WHAT YOU NEED TO DO = Copy the listing word for word, starting at the line that contains "You are a computer-use" and continuing through the end of the listing. Leave out the pictures.

— BEGIN —

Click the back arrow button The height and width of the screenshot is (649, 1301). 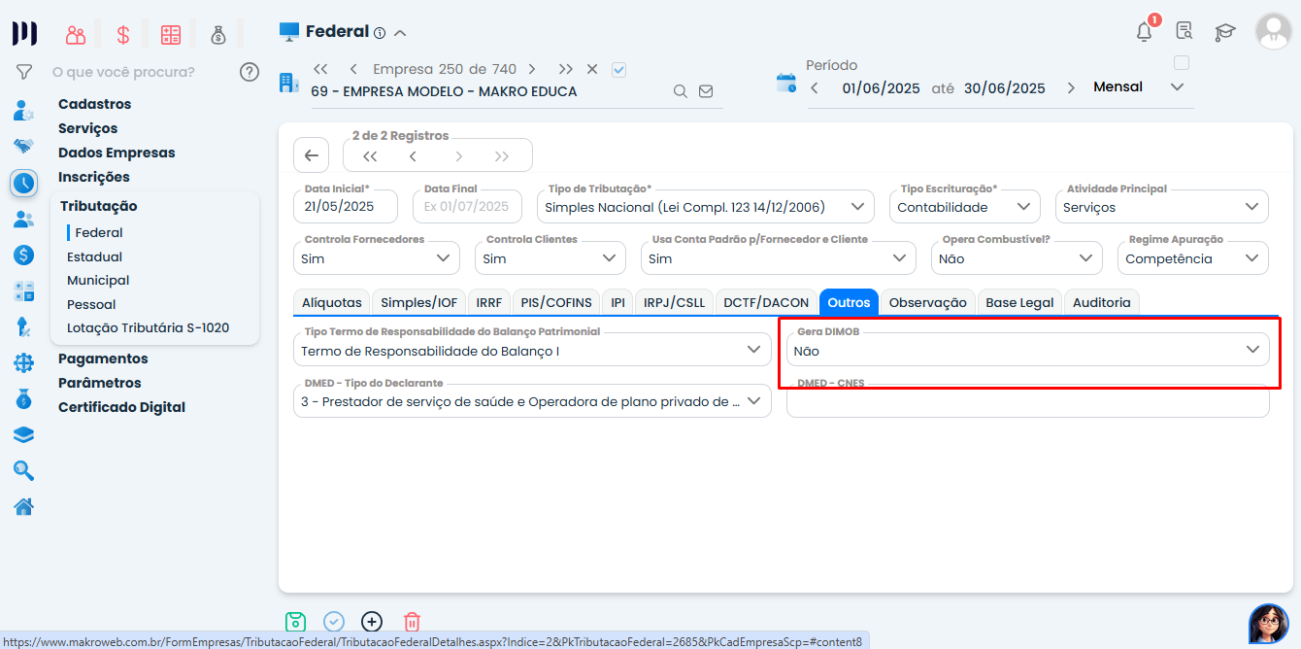click(311, 155)
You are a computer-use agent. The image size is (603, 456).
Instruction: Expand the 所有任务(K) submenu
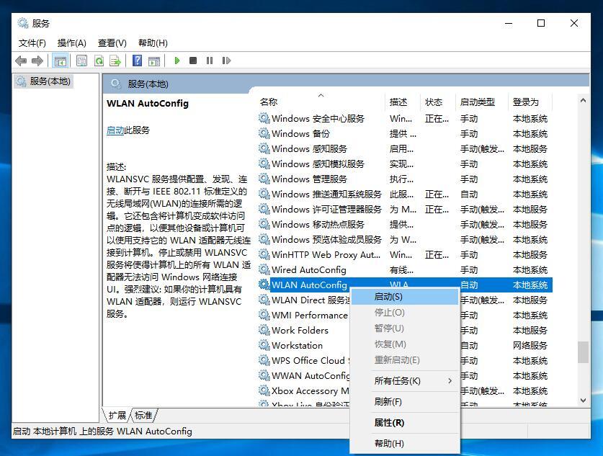pyautogui.click(x=403, y=380)
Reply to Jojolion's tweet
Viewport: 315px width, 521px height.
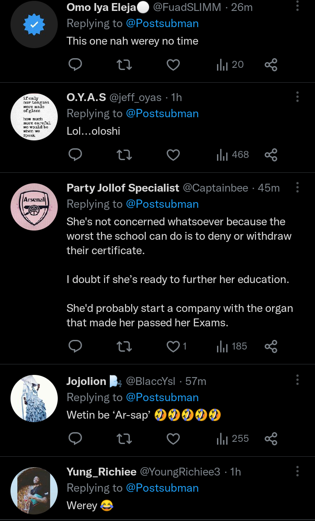76,439
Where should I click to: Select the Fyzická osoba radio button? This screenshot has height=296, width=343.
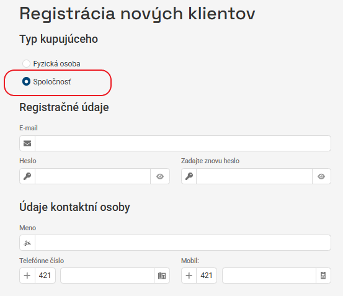(26, 64)
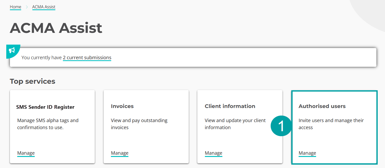
Task: Click the announcement banner text area
Action: (x=66, y=57)
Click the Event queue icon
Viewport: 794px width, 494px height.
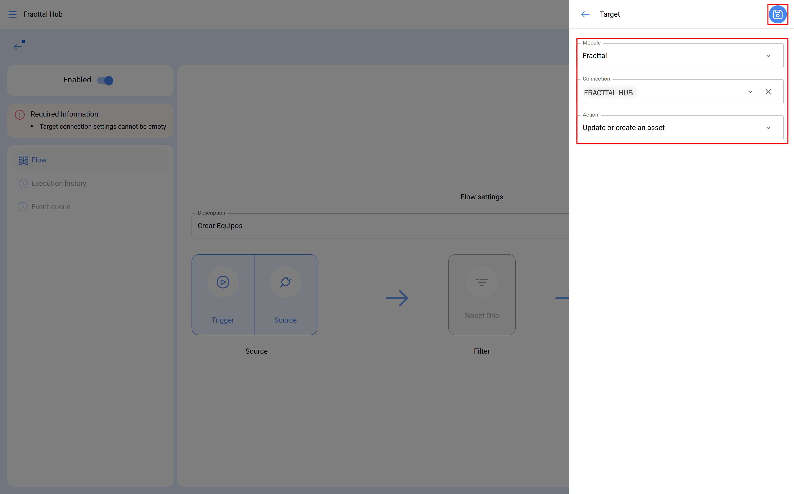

— END —

WRITTEN SOLUTION =
You are a computer-use agent. The image size is (603, 456).
Instruction: Expand the 所有任务(K) submenu
pyautogui.click(x=403, y=380)
Reply to Jojolion's tweet
Viewport: 315px width, 521px height.
76,439
Where should I click to: Select the Fyzická osoba radio button? This screenshot has height=296, width=343.
(26, 64)
Task: Click the announcement banner text area
Action: (x=66, y=57)
Click the Event queue icon
Viewport: 794px width, 494px height.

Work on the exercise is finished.